Yann Le Cun for godfather

Xavier Niel will serve as the first president of Kyutai, whose head office will be based in the third arrondissement of Paris. To guide its work, the laboratory has a scientific council which includes Yann Le Cun, founder of Facebook AI Research (FAIR). He will then share the results of his research with the scientific community, the startup ecosystem and more broadly to all enlightened citizens. Kyutai will also train future experts in the discipline, by hosting master’s student internships and supervising doctoral and post-doctoral students.

Open science consists not only of sharing the source code of a model but also the code that was used to train it. “ It is often this “secret sauce” that explains the success of the model », explains Hervé Jégou. This former INRIA and Facebook employee is one of the first six French researchers to join the Kyutai adventure with Alexandre Défossez (FAIR), Edouard Grave (Apple MLR, FAIR), Laurent Mazaré (DeepMind), Patrick Pérez (Microsoft Research, Valeo) and Neil Zeghidour (DeepMind).

Create a new ChatGPT “from scratch”

What work will they work on in the coming months? Unlike Google DeepMind which tackles very concrete problems such as weather forecasting or molecular biology, Kyutai will remain in the field of fundamental research.
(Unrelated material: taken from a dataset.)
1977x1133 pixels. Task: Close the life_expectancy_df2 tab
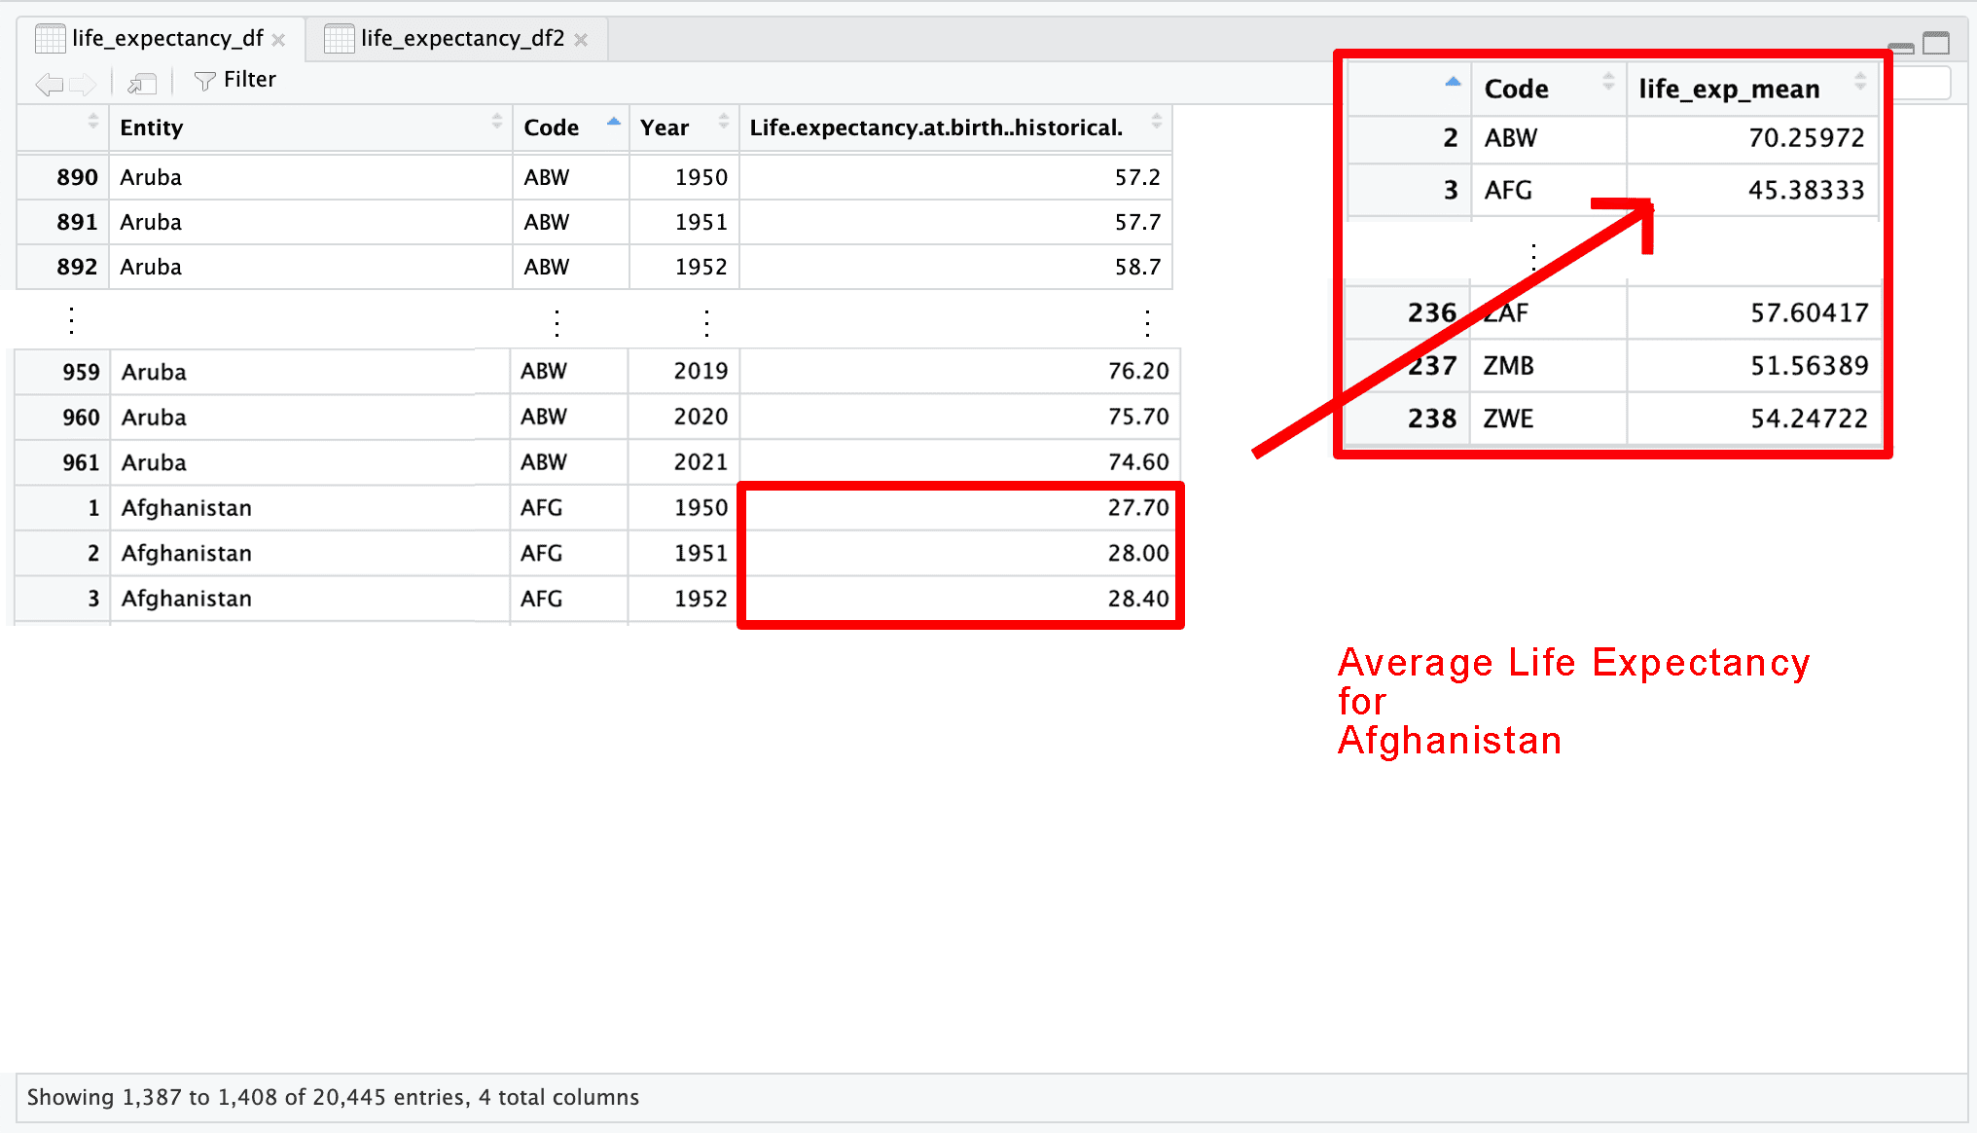[x=581, y=40]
One of the avenues mentioned concerns the development of large multimodal models which generate text and images but also sound, by providing them with visual and auditory perception. An AI will learn, for example, to draw by giving feedback to the apprentice designer on the current sketch.
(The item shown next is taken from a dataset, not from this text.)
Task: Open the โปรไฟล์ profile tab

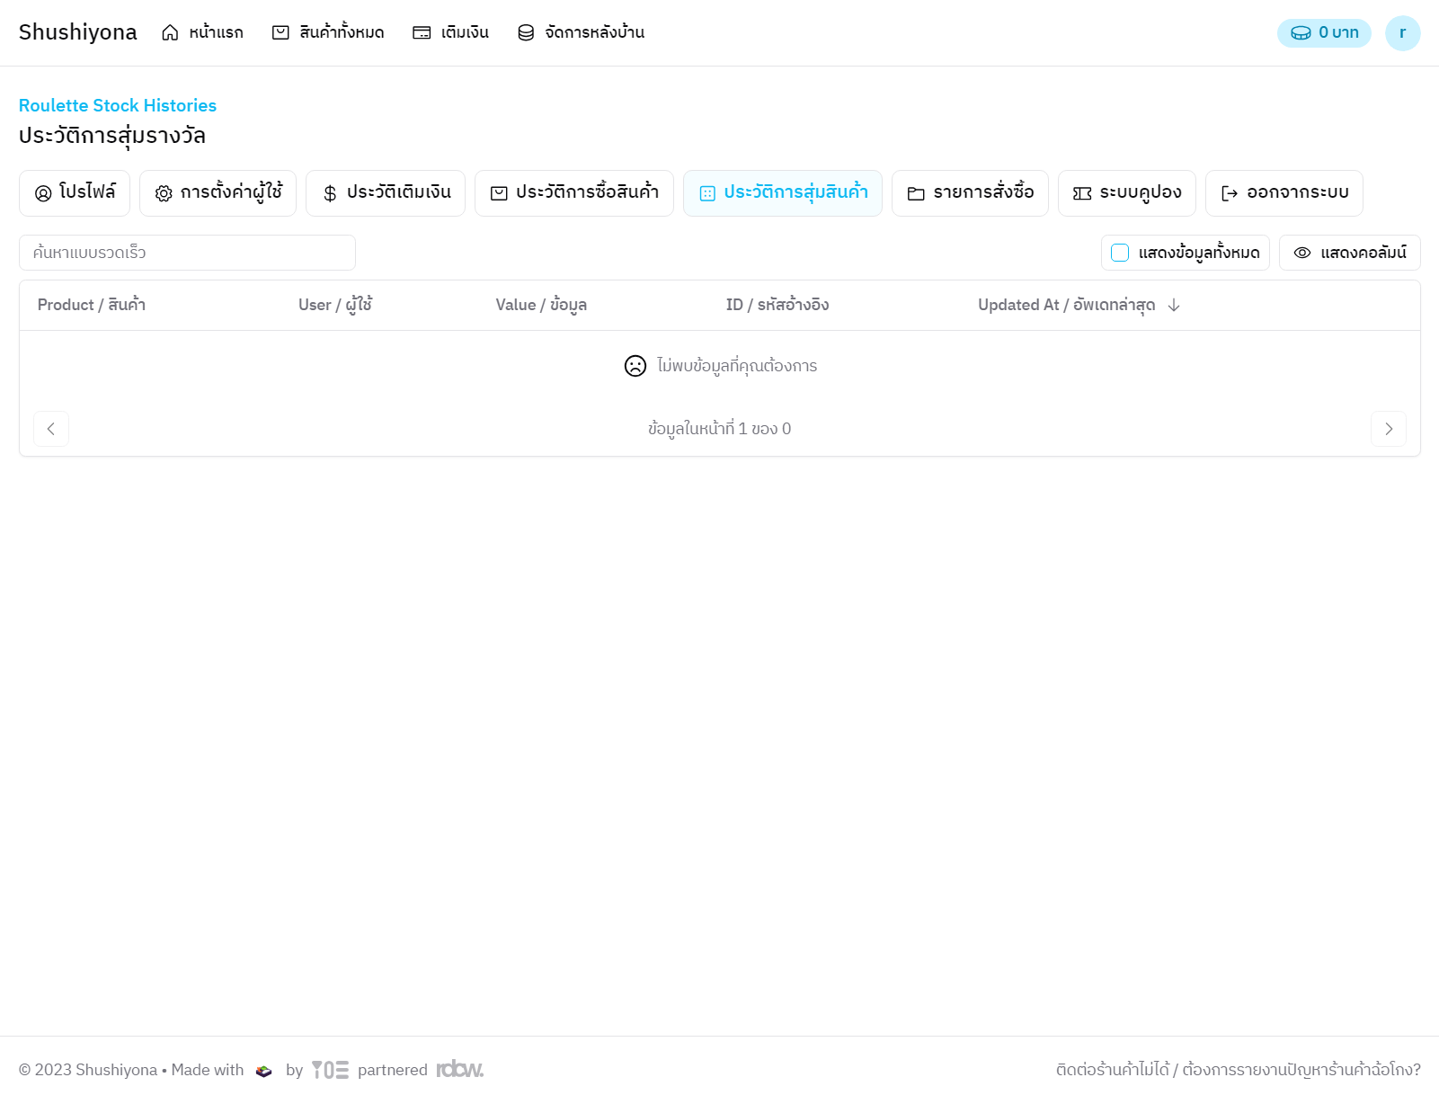Action: 75,193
Kyutai intends to create, “from scratch”, a large language model (LLM), such as ChatGPT from OpenAI or Bard from Google in order to master the technical base and intervene in all stages of design and training. It is also about offering an alternative to the “Transformers” models used in most computer vision or text generation applications. Finally, effort will be made on the explainability of the models to avoid the “black box” effect.